**Task to complete:** Copy out each line in the listing below where the word "Open" appears.

**Task input:**

☆ ☆ ☆ ☆ ☆ ☆ ☆

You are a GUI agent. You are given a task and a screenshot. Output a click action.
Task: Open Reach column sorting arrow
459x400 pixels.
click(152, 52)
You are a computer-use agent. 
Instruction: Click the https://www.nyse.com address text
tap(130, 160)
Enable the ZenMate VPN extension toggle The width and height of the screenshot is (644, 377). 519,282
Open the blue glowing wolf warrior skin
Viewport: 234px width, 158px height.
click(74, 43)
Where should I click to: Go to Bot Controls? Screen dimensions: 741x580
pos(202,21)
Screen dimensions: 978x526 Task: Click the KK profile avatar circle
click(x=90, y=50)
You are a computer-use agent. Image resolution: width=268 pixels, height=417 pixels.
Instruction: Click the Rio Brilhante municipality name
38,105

☆ ☆ ☆ ☆ ☆ ☆ ☆

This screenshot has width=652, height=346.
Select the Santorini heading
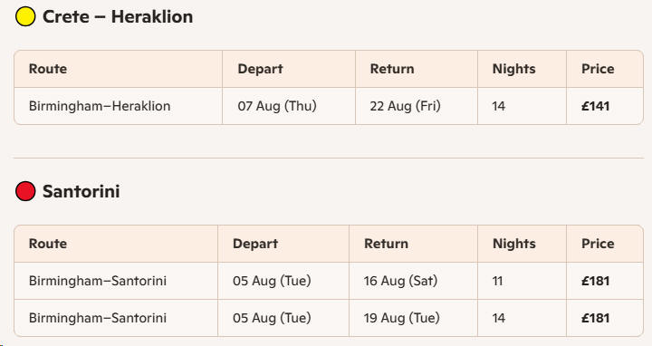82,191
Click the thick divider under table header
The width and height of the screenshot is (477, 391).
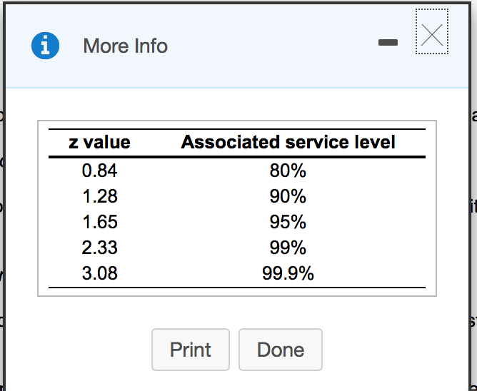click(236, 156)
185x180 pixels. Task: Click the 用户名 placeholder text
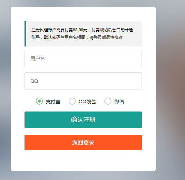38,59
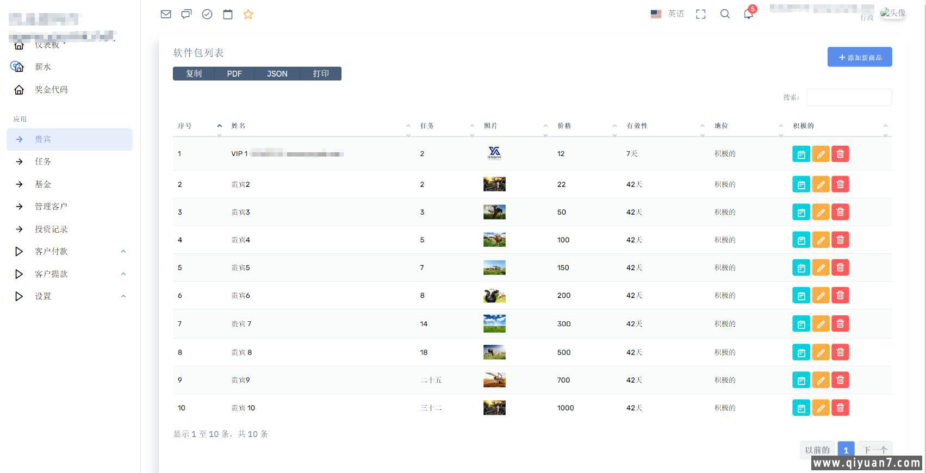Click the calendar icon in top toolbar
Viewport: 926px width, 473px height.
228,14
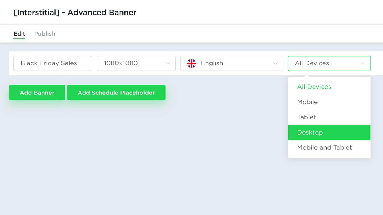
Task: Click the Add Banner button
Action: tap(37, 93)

☆ ☆ ☆ ☆ ☆ ☆ ☆

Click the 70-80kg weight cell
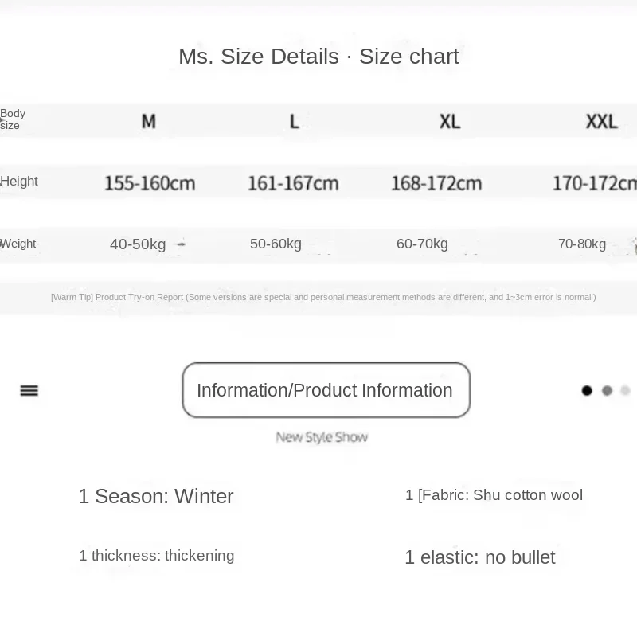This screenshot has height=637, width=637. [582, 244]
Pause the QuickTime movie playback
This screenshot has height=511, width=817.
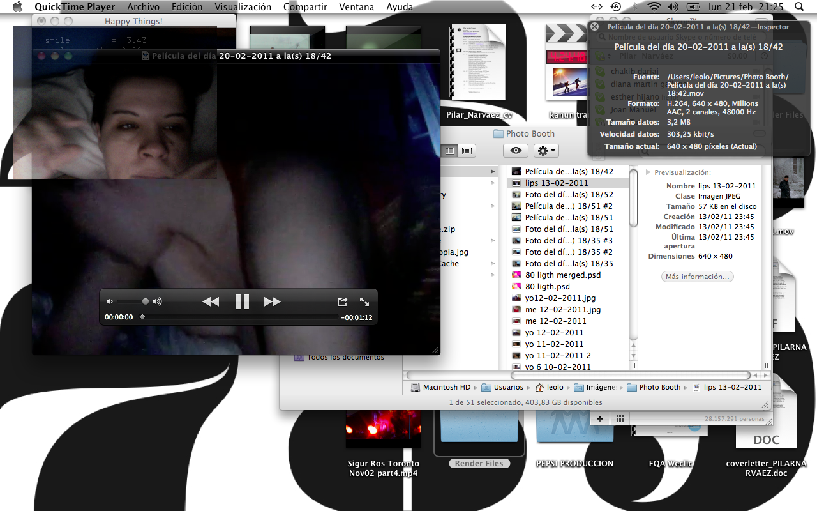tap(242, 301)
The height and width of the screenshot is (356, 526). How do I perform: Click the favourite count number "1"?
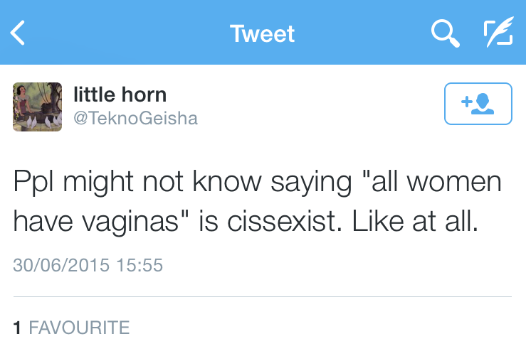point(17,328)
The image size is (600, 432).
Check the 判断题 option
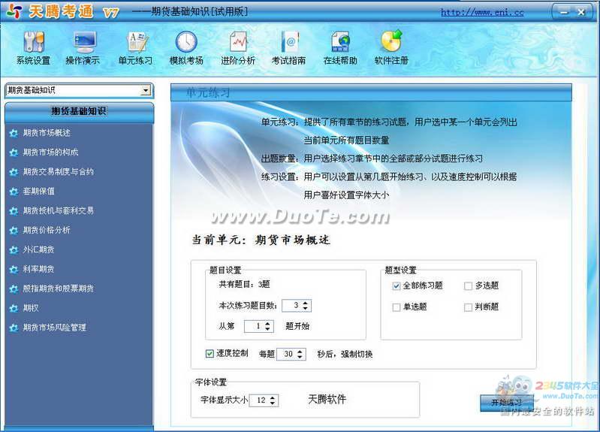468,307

☆ ☆ ☆ ☆ ☆ ☆ ☆

**Your response:**
Task: Open Reach column sorting arrow
Open the blue glowing wolf warrior skin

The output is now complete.